## [The tasks]
a) According to the essay on Leggett and disunion, around what year did William Lloyd Garrison embrace disunion?
b) Condense the paragraph of the essay on Leggett and disunion that begins "Although there had been a small New England disunion movement," keeping its main facts.
c) Print the stretch of the essay on Leggett and disunion from "Although there had" through "until around 1842.".

## [Excerpt]
Liberty Matters

Leggett and Disunion

   
In his contribution to our conversation entitled "How William Leggett Saved Me from the Alt-Right," Anthony Comegna makes a passing reference to "Leggett's disunionist abolitionism." Here I want to underscore Leggett's disunionism, which was quite unusual in its day. Leggett in 1835-37 was one of the earliest abolitionists to propose that the non slaveholding states should exit the Union rather than participate in perpetuating slavery by continuing to make concessions to the slave holding states.
Although there had been a small New England disunion movement during the War of 1812, it was only tangentially connected to abolitionism. It was mostly a response to the trade embargo that disproportionately harmed New England . The Hartford Convention of 1814-15 passed a resolution protesting the over representation of slave holding states in Congress that resulted from the notorious constitutional provision counting three-fifths of enslaved residents for purposes of apportionment, but it did not question the institution of slavery.
The most famous disunionist abolitionist before the Civil War was William Lloyd Garrison, who came to prominence in the 1830s. A detailed study of the development of Garrison's thought[62] reports, however, that he did not embrace disunion until around 1842.
Garrison's arguments for disunion, like Leggett's, were normative. Leggett argued that it was wrong to suppress abolitionist speech (censor the mails, allow mobs to violently interrupt rallies) to placate southerners for the sake of preserving the Union. Garrison argued that it was immoral per se to remain in a political union with slave holding states. Other abolitionists added the strategic argument that dissolution of the Union would free northern states from a legal obligation to return fugitive slaves, thereby making escape from slavery much easier (a runaway would need only cross the Mason-Dixon line, not the Canadian border), and put the expense of preventing runaways back on the slave holding states.
Leggett in 1835 was outraged by the suggestion, which he attributed to unnamed southern newspapers, that northern states should prohibit public expressions of abolitionist opinion on threat of southern secession. He attributed the threat to "the arts and intrigues of Calhoun and his followers and myrmidons." Leggett responded:[63]
[I]f we can hope to maintain our fraternal connexion with our brothers of the south only by dismissing all hope of ultimate freedom to the slave; let the compact be dissolved, rather than submit to such dishonourable, such inhuman terms for its preservation. Dear as the Union is to us, and fervently as we desire that time, while it crumbles the false foundations of other governments, may add stability to that of our happy confederation, yet rather, far rather would we see it resolve into its original elements tomorrow, than that its duration should be effected by any measures so fatal to the principles of freedom as those insisted upon by the south.

## [Data shown]
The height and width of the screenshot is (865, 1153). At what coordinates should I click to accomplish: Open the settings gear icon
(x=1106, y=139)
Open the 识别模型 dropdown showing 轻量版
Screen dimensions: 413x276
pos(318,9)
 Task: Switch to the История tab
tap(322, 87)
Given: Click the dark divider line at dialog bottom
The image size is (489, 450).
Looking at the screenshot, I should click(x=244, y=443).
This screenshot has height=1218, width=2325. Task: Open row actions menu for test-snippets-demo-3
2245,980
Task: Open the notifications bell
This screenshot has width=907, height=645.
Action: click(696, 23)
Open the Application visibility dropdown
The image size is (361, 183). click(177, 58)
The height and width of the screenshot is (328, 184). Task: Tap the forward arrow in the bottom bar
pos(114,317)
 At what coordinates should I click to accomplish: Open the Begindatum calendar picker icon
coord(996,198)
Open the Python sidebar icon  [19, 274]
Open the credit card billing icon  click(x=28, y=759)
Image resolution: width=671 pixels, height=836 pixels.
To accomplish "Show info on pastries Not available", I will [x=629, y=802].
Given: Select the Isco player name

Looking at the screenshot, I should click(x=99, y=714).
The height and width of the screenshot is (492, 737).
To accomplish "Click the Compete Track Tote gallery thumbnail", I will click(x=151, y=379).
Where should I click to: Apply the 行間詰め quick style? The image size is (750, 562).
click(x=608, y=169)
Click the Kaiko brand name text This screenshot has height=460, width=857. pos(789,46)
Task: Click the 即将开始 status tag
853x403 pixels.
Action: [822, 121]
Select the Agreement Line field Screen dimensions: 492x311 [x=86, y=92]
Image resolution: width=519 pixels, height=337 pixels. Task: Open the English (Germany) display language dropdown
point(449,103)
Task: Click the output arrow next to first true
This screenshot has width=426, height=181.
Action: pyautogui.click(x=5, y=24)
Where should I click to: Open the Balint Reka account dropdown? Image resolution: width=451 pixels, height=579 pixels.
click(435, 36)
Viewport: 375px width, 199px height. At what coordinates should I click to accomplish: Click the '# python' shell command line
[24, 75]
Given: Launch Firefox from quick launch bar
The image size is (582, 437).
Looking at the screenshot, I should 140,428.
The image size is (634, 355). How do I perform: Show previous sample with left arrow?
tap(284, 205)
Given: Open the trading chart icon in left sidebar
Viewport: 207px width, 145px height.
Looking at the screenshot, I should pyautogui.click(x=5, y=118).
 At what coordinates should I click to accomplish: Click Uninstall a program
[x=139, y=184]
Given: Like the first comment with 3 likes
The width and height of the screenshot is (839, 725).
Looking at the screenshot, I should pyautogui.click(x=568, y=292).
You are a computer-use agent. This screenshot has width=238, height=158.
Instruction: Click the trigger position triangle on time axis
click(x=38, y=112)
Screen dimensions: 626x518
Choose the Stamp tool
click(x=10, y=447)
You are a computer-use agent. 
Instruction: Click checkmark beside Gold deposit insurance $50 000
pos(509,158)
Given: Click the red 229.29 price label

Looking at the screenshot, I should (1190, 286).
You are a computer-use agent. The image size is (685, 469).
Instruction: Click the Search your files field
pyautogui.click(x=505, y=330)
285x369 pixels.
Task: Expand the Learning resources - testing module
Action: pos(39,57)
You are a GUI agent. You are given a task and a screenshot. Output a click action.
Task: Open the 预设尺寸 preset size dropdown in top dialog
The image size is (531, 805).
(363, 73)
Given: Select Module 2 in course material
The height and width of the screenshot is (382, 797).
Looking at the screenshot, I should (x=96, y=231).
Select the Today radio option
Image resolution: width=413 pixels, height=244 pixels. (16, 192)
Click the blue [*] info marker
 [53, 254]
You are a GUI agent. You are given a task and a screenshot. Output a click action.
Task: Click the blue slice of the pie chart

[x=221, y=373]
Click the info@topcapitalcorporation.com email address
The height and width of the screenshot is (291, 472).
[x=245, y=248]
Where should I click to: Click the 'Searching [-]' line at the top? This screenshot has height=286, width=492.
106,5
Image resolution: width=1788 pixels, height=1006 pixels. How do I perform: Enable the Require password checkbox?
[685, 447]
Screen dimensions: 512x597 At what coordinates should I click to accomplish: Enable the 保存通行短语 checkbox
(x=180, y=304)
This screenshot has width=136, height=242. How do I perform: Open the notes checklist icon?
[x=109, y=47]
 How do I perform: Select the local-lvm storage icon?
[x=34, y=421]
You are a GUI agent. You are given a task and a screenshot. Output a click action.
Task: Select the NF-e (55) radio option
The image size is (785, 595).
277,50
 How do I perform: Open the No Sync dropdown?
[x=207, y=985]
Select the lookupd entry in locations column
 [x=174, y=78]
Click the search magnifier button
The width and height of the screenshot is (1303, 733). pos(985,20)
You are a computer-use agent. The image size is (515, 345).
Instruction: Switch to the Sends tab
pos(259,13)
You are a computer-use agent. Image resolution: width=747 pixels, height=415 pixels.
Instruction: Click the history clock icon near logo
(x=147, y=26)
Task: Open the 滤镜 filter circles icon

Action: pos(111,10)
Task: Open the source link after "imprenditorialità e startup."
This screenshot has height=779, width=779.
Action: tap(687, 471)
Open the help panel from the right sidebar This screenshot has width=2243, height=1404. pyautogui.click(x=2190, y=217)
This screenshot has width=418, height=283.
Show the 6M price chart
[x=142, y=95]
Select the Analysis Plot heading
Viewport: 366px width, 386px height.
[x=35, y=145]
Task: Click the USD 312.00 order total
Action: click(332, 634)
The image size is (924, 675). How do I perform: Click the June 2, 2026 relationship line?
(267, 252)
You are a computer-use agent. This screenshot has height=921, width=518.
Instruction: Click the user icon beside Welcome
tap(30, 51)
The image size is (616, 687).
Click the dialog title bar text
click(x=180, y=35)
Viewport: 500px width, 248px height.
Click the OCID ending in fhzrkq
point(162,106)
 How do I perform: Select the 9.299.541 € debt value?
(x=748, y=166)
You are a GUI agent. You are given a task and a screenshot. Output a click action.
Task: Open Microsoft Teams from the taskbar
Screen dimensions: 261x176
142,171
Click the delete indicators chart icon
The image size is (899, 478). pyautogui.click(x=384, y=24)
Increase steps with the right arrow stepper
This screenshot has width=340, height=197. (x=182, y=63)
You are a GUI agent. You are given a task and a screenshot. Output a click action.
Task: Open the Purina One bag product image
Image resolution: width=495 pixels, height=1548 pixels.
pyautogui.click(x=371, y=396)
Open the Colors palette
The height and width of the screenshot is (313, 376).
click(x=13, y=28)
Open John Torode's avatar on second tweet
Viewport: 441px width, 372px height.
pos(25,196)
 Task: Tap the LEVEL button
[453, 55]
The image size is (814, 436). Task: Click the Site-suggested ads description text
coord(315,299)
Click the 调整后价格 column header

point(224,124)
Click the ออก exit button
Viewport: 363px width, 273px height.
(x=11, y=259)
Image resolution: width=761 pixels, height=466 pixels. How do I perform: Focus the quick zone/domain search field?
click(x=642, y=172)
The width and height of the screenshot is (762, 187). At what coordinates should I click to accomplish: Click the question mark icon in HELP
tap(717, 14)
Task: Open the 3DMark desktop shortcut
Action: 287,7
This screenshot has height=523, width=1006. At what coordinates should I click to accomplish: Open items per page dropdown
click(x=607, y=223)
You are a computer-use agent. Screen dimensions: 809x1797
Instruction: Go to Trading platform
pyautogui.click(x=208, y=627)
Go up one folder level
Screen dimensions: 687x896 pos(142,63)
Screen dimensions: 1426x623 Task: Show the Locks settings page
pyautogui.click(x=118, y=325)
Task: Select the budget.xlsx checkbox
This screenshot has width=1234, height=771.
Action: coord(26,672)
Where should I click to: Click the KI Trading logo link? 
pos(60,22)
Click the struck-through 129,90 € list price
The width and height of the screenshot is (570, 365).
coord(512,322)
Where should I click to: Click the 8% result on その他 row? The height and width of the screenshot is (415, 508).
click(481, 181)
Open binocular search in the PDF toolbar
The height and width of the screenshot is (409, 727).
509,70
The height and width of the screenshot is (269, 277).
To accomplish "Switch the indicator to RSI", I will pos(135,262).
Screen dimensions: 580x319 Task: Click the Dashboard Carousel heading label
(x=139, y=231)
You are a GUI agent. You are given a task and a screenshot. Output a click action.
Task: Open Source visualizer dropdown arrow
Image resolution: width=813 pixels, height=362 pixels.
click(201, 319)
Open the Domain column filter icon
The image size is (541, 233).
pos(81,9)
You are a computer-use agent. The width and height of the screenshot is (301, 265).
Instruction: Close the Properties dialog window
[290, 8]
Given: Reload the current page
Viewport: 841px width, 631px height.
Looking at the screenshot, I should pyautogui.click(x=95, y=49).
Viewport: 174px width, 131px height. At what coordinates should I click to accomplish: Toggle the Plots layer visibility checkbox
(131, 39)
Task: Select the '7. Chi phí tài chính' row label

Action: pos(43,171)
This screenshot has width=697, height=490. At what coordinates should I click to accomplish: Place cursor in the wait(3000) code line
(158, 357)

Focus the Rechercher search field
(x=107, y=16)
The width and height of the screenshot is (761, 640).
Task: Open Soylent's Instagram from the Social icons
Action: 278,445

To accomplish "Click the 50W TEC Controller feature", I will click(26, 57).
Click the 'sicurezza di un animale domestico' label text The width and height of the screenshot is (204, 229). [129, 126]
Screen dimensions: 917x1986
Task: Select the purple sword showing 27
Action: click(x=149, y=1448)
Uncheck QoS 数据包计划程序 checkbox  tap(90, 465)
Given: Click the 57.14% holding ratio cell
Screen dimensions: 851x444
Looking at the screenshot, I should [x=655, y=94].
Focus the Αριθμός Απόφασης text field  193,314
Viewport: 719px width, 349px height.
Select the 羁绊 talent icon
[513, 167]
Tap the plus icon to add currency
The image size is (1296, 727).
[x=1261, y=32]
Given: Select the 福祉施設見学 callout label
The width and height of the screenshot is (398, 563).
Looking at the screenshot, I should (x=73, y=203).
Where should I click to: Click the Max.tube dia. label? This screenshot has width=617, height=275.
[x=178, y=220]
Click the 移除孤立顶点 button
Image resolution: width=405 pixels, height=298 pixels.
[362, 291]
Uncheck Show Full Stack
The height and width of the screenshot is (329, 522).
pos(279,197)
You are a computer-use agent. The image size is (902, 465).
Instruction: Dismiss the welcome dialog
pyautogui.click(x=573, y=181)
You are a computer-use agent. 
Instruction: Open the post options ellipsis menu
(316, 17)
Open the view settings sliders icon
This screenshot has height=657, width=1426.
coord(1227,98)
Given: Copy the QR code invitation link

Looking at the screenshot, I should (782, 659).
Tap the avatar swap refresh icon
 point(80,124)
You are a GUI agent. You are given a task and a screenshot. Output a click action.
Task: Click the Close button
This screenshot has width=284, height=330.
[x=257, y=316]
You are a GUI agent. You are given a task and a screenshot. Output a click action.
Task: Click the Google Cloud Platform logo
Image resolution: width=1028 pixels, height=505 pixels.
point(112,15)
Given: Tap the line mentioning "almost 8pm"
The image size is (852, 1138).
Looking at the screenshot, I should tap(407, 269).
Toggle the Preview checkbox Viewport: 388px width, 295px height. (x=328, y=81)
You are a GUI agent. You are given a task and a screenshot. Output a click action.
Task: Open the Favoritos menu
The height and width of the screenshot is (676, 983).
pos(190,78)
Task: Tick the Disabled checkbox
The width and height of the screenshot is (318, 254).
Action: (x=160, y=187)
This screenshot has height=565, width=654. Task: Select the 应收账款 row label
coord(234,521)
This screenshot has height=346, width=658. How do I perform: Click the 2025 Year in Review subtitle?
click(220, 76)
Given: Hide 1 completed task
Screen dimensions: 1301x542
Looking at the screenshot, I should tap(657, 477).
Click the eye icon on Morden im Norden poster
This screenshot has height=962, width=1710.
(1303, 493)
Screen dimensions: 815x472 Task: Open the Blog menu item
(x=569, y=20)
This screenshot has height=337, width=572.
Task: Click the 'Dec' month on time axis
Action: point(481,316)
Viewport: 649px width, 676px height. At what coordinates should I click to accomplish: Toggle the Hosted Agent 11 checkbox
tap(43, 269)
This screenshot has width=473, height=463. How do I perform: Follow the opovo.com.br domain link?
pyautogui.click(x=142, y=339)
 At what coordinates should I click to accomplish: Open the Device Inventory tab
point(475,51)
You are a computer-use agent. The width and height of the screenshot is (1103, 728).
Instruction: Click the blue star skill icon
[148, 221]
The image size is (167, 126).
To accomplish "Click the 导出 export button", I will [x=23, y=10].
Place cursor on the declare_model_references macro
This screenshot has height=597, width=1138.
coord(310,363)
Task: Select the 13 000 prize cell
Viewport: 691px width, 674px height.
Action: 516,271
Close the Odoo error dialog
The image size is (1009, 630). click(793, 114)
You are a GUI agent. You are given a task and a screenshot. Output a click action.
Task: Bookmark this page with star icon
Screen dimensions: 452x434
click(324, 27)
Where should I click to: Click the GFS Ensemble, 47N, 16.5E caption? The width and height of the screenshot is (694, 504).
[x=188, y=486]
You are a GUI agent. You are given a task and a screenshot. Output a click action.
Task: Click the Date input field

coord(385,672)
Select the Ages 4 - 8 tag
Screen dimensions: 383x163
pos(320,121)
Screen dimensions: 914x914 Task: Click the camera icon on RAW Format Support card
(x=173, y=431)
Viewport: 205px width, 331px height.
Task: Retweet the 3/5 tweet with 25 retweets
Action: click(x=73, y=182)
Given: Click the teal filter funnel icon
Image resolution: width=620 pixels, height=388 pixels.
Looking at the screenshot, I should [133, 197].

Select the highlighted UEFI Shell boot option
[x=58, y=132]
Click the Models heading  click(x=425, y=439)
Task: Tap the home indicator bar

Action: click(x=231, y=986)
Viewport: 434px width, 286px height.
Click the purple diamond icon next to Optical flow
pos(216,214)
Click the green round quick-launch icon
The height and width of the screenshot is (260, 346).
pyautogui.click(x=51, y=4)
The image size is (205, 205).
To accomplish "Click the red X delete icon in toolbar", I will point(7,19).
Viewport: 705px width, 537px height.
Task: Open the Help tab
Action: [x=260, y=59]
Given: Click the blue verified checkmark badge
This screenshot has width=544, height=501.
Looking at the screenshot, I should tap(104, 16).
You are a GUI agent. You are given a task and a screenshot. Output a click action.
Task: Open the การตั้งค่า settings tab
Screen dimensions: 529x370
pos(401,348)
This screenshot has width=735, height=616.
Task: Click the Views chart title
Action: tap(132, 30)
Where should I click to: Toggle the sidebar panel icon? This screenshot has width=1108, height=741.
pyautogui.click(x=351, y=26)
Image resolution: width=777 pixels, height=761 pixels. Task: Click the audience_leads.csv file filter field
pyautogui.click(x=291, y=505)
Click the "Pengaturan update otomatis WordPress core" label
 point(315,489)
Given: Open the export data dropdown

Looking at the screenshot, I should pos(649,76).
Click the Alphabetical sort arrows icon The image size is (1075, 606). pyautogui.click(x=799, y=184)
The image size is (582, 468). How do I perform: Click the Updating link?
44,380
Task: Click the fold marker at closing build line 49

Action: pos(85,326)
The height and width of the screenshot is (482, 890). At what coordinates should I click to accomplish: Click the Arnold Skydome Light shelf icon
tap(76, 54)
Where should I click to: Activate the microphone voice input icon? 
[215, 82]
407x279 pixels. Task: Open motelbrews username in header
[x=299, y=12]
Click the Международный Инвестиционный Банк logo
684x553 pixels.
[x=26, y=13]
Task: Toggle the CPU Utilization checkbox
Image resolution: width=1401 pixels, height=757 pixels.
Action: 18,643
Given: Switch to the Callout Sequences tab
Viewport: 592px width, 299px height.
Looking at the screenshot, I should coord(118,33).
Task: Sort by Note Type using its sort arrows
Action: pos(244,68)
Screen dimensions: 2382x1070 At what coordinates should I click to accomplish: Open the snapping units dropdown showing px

## [Answer set]
a) Around 1842.

b) A small New England disunion movement during the War of 1812 had only a tangential connection to abolitionism. It arose mainly in response to the trade embargo, which harmed New England disproportionately. The Hartford Convention of 1814-15 protested the overrepresentation of slaveholding states in Congress that resulted from the three-fifths clause, but it did not question slavery itself.

c)
Although there had been a small New England disunion movement during the War of 1812, it was only tangentially connected to abolitionism. It was mostly a response to the trade embargo that disproportionately harmed New England . The Hartford Convention of 1814-15 passed a resolution protesting the over representation of slave holding states in Congress that resulted from the notorious constitutional provision counting three-fifths of enslaved residents for purposes of apportionment, but it did not question the institution of slavery.
The most famous disunionist abolitionist before the Civil War was William Lloyd Garrison, who came to prominence in the 1830s. A detailed study of the development of Garrison's thought[62] reports, however, that he did not embrace disunion until around 1842.